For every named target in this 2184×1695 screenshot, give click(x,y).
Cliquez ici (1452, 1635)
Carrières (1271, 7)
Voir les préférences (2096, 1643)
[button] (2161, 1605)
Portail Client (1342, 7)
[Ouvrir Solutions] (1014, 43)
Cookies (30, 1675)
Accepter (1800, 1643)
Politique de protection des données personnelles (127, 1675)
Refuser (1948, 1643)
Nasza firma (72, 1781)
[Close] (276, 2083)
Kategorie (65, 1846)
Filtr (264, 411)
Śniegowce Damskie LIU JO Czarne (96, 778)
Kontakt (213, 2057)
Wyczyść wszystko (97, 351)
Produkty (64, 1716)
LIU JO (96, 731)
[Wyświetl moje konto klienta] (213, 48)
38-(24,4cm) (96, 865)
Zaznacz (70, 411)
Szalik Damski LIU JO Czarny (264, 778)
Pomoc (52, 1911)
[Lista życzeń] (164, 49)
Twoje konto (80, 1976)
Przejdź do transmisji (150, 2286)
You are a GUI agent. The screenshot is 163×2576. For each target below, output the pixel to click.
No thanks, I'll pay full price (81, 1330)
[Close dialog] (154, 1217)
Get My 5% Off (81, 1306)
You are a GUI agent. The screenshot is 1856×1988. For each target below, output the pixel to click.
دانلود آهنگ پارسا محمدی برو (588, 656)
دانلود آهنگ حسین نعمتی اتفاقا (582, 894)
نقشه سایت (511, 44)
*-*-*
What to produce -
Lines from the one containing "LIU JO (96, 731)" through the end of the entries above must be copied exactly; include both ends and no other lines.

Reply -
LIU JO (96, 731)
[Wyświetl moje konto klienta] (213, 48)
38-(24,4cm) (96, 865)
Zaznacz (70, 411)
Szalik Damski LIU JO Czarny (264, 778)
Pomoc (52, 1911)
[Lista życzeń] (164, 49)
Twoje konto (80, 1976)
Przejdź do transmisji (150, 2286)
You are a GUI agent. The screenshot is 163×2576. For each target below, output the pixel to click.
No thanks, I'll pay full price (81, 1330)
[Close dialog] (154, 1217)
Get My 5% Off (81, 1306)
You are a GUI agent. The screenshot is 1856×1988. For each target below, output the pixel to click.
دانلود آهنگ پارسا محمدی برو (588, 656)
دانلود آهنگ حسین نعمتی اتفاقا (582, 894)
نقشه سایت (511, 44)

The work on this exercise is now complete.